Besides the abundance of American dog ticks, another concern is the blacklegged tick, or deer tick. Mather described the species as “loaded with pathogens”. The CDC reports that the blacklegged tick transmits not only Lyme disease, but also anaplasmosis and babesiosis.
“We’ve already identified at least five fairly common pathogens in these ticks,” Mather said. “And an individual tick can be infected [with] probably all five of those pathogens at the same time, so that’s a problem really. The infection rate for the different pathogens differs, but most of those pathogens that are transmitted by blacklegged ticks are not transmitted by any other tick. So what we try to stress [is] it’s kind of important to not just brush a tick off until you know what it is because you have no idea what disease risk you might be at without knowing the type of tick.”
Mather called pathogenic issues in ticks a “smorgasbord of risk”.
Caution is probably better than fretful pandemonium. For example, having a tick crawling on one’s skin doesn’t mean the pathogen has spread. The tick would have to be “binding” in order to transmit, Mather said. The longer a tick is attached the more likely it has transmitted an infectious dose. The human immune system can diminish a small number of pathogens, the URI researcher added, but once the dose gets higher, transmission may occur.
“[For] Lyme disease, in general the tick has to be attached for over a day,” he said. “I’m sure it’s starting to transmit bacteria sooner, but it’s not an infectious dose typically… There’s been an awful lot of experiments done to show that most of the time there is at least a one-day window before an infectious dose of Lyme disease has been transmitted from a blacklegged tick. The Rocky Mountain spotted fever, rickettsia, can be transmitted much more rapidly, probably within the first 12 hours of tick attachment.”

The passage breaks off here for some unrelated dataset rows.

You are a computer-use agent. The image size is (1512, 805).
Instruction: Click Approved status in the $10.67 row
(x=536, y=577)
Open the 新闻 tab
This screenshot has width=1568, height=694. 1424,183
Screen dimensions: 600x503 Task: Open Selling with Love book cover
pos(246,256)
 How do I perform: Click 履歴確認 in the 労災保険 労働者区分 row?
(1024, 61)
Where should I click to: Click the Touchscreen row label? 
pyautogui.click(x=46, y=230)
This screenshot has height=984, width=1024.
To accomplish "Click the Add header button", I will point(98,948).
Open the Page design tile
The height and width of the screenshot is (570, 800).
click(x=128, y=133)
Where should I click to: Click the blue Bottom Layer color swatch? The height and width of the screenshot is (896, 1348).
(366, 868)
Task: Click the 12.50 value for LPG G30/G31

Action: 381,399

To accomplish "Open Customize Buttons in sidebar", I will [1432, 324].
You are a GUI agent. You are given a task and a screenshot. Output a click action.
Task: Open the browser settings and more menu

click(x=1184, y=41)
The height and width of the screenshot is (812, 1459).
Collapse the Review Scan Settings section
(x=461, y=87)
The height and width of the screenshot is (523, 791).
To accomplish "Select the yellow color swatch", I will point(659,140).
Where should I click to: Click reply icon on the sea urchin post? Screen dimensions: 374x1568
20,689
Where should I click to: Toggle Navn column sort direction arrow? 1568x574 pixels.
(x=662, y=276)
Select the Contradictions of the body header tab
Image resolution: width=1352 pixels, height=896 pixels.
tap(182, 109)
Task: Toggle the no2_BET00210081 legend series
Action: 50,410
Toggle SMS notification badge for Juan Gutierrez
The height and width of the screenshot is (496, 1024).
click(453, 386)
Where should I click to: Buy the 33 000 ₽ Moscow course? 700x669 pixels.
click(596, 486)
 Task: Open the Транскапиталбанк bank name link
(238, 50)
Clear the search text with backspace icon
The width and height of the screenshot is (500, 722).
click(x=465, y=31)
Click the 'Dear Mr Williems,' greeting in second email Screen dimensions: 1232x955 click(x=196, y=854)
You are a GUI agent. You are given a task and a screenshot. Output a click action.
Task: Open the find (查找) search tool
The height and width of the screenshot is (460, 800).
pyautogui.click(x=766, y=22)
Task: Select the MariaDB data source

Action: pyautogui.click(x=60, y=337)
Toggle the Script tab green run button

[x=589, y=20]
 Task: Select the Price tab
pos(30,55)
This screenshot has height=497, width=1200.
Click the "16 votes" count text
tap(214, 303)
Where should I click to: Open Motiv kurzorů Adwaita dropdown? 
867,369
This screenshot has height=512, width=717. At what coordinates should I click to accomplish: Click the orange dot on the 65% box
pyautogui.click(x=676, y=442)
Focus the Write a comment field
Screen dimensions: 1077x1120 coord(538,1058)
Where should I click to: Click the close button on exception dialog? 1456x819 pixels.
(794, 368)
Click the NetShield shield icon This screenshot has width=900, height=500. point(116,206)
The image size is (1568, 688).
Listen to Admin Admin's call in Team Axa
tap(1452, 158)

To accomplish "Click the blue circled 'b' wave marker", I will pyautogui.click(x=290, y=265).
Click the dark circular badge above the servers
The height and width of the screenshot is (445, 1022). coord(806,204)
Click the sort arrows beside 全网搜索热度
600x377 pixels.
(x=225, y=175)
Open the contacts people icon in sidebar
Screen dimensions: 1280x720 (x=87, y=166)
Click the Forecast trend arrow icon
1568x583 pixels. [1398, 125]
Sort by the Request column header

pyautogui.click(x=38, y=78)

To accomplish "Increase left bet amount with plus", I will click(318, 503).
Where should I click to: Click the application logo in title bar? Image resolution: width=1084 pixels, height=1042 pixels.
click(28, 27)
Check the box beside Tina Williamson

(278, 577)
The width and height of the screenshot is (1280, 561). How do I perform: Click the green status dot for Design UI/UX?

The mystery of how the tick found its way on to Bear and another one ended up in the house isn’t a mystery at all. He was walking close enough to an area where ticks were present, and the insects caught a ride on a host, full of fluffy fur and the promise of blood. It was an opportunistic jump from the natural world to a 100-pound canine. One could call it the circle of life, highlighting the amazing adventure of these spunky followers from the brush to the carpet of a suburban home, but the thought of those eight tiny legs and the possibility of pathogenic transmission are simply too creepy.
It’s tough not to think of these ticks as ticking time bombs, with more and more potential to explode in a warming climate.